Graph-Based IVUS Segmentation With Efficient Computer-Aided Refinement

Abstract
A new graph-based approach for segmentation of luminal and external elastic lamina (EEL) surface of coronary vessels in gated 20 MHz intravascular ultrasound (IVUS) image sequences (volumes) is presented. The approach consists of a fully automated segmentation stage (“new automated” or NA) and a user-guided computer-aided refinement (“new refinement” or NR) stage. Both approaches are based on the LOGISMOS approach for simultaneous dual-surface graph-based segmentation. This combination allows the user to efficiently combine general information about IVUS image appearance and case-specific IVUS morphology and therefore deal with frequently occurring issues like calcified plaque-causing signal shadowing-and imaging artifacts. The automated segmentation stage starts with pre-segmenting the lumen to automatically define the lumen centerline, which is used to transform the segmentation task into a LOGISMOS-family graph optimization problem. Following the automated segmentation, the user can inspect the result and correct local or regional segmentation inaccuracies by (iteratively) providing approximate clues regarding the location of the desired surface locations.
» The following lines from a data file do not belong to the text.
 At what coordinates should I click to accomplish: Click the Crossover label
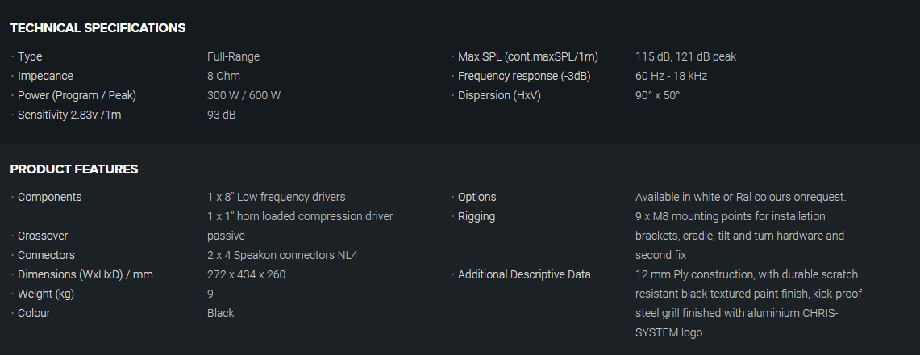pos(43,236)
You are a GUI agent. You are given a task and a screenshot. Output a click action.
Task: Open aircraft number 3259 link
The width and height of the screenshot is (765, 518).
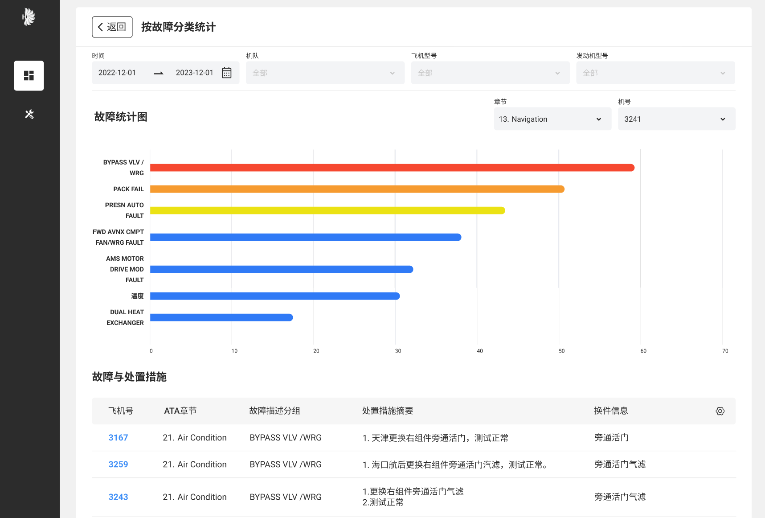click(118, 465)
This expert information is utilized to modify the previously calculated cost functions, locally re-optimizing the underlying modified graph without a need to start the new optimization from scratch. Validation of our method was performed on 41 gated 20 MHz IVUS data sets for which an expert-defined independent standard was available. Resulting from the automated stage of the approach (NA), the mean and standard deviation of the root mean square area errors for the luminal and external elastic lamina surfaces were 1.12 ± 0.67 mm 2 and 2.35 ± 1.61 mm 2 , respectively. Following the refinement stage (NR), the root mean square area errors significantly decreased to 0.82 ± 0.44 mm 2 and 1.17 ± 0.65 mm 2 for the same surfaces, respectively (p <; 0.001 for both surfaces). The approach is delivering a previously unachievable speed of obtaining clinically relevant segmentations compared to the current approaches of automated segmentation followed by manual editing.